The C3 Submersible Fluorometer's performance was evaluated by Dr. Jason G. Smith from Moss Landing Marine Laboratories, CA. Evaluation consisted of vertical profiling at Monterey Wharf II, which is located within Monterey Bay, CA (Figure 1). The main interest was testing the C3's capacity for characterization of local environments by describing vertical distributions of fluorescent properties and turbidity (side scatter).

C3 Submersible Fluorometer Configuration

The C3 Submersible Fluorometer was configured with 3 sensors (chlorophyll, phycocyanin, and turbidity), a temperature probe, a pressure sensor for measuring depth, and a submersible battery pack used for depth profiling eliminating the need for extended cables. The C3 Submersible Fluorometer is rated for a depth of 600meters and can operate at temperatures from -2 to 50 degrees Celsius. It is able to store 480,000 data points and has a maximum sampling rate of 1 second.


Monterey Wharf II Profiling

Profiles were made in September on the 4th, 11th, 18th, and 25th in 2008. The last profile was taken on December 18th, 2008, when the water conditions were observed as being as close to blue as possible for the coastal environment. Each profile was taken between 9:30 and 10:30 am (PST), by hand, while trying to control the drop and raise rates to a few inches per second. Fixed 5 second holds were made to characterize layers at 0.25 - 0.5 meter depth intervals. Average maximum depth for this location is 8 meters and temperatures ranged from about 13 - 17 degrees Celsius in September to 12 degrees Celsius in December.

Water Column Characterization Using a C3 Submersible Fluorometer
Figure 1: Monterey Wharf II sampling station located within Monterey Bay, CA.

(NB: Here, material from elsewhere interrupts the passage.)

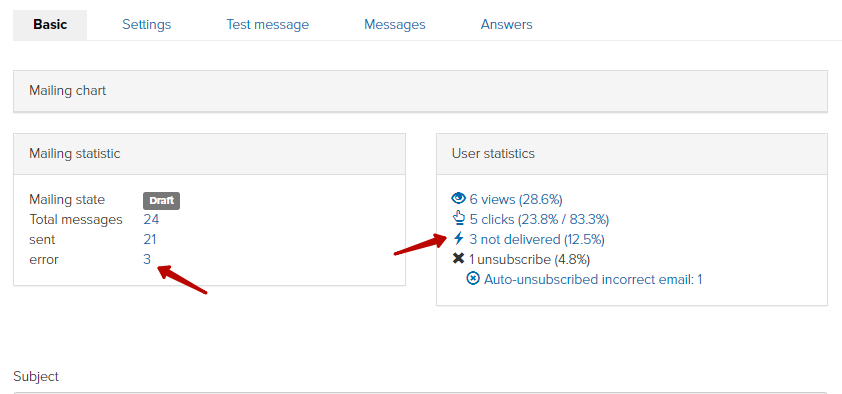View the 6 views (28.6%) link
The width and height of the screenshot is (842, 394).
point(516,200)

The two physical water parameters measured during profiling were turbidity, recorded as NTU, and Temperature. Relative Fluorescence Units (RFU) were recorded for Chlorophyll (Chl) and Phycocyanin (PC). All data were binned per 0.5 meter intervals, averaged, and plotted vs. depth. 

Turbidity, which is a measure of light scatter, primarily from suspended solids, ranged from 6-15 NTU for water column depths <7 meters indicating a relatively uniform distribution of suspended solids through most of the water column. From 7 - 8 meters depth, turbidity values ranged from 12 - 90 NTU. The largest turbidity concentrations were measured near the bottom during ebb tides and may have been due to soft sediment disruption during flood tides.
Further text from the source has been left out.